Donnerstag, 11. Februar 2016

Brief 126 vom 4./5./6.2.1941


Mein lieber Ernst!                                                                                        4.Februar                        

Zuerst, einen Brief habe ich wieder nicht bekommen.
Nun ist meine Wäsche wieder vorbei. Das meiste habe ich aufgehängt, nur die großen Bettbezüge noch nicht, damit sie mir nicht in der Nacht gestohlen werden.
Vergangene Nacht hat nun Helga wieder in ihrem Bett geschlafen. Das habe ich gemerkt. Die vergangenen Tage hatte sie mir immer so schön das Bett gewärmt. Helga war immer ganz stolz, daß ich dadurch stets gleich warme Füße bekam.
Es ist heute wieder ziemlich kalt geworden. Es möchte immer schneien, so ganz, ganz winzige Flocken kommen ab und zu. Aber es ist zu kalt dazu. Vielleicht schneit es wieder über Nacht.

▶ [Angezeigtes Material]:

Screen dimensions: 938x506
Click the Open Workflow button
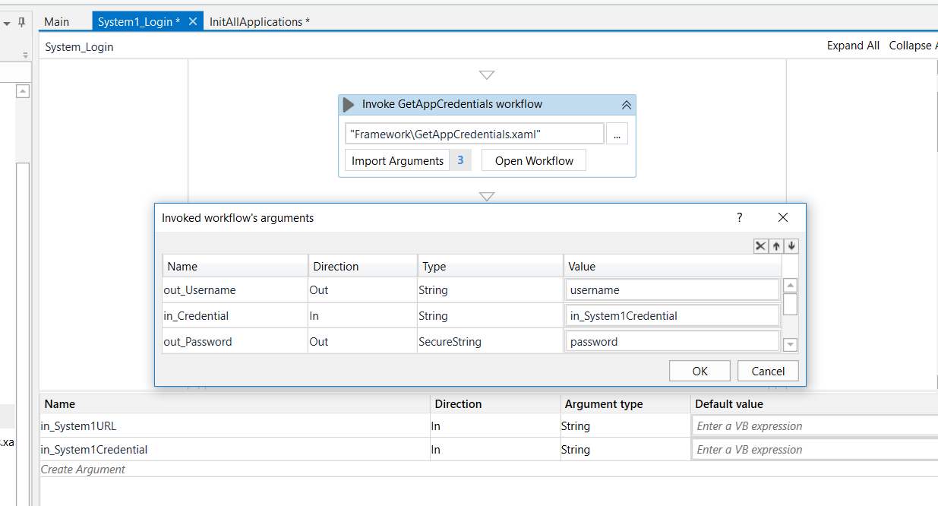click(x=534, y=161)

▶ [Aufgabe]: Führe den Brief an Ernst im Textauszug weiter, direkt im Anschluss an seinen letzten Satz.

▶ [Antwort]:
Es ist heute schon 1/2 6 Uhr. Helga wird bald wieder aus der Schule kommen. Ich will dann schnell noch den Brief fort bringen.
Ich habe Dir noch gar nicht geschrieben, daß wir jetzt Vollkornbrot essen. Siegfried hatte doch zwei Stück mitgebracht. Das hat uns so gut gemundet, daß uns unser übliches Brot gar nicht mehr schmecken wollte. So habe ich mich entschlossen, auch weiterhin Vollkornbrot zu kaufen.
Du hast mir noch gar nicht geschrieben, wie viel ich Dir Geld schicken soll und ob ich die NS.-Frauen-Warte bestellen kann. Es kann ja sein, daß es in den Briefen steht, die ich noch nicht bekommen habe. Es fehlen zwischen denen, die ich schon bekommen habe, die Briefe vom 18., 19., 20., 25., 26., den vom 27. habe ich zuletzt erhalten.
Nun will aber schließen. Sonst wird es zu spät.
Sei für heute recht oft und herzlich gegrüßt und geküßt von Deiner Annie.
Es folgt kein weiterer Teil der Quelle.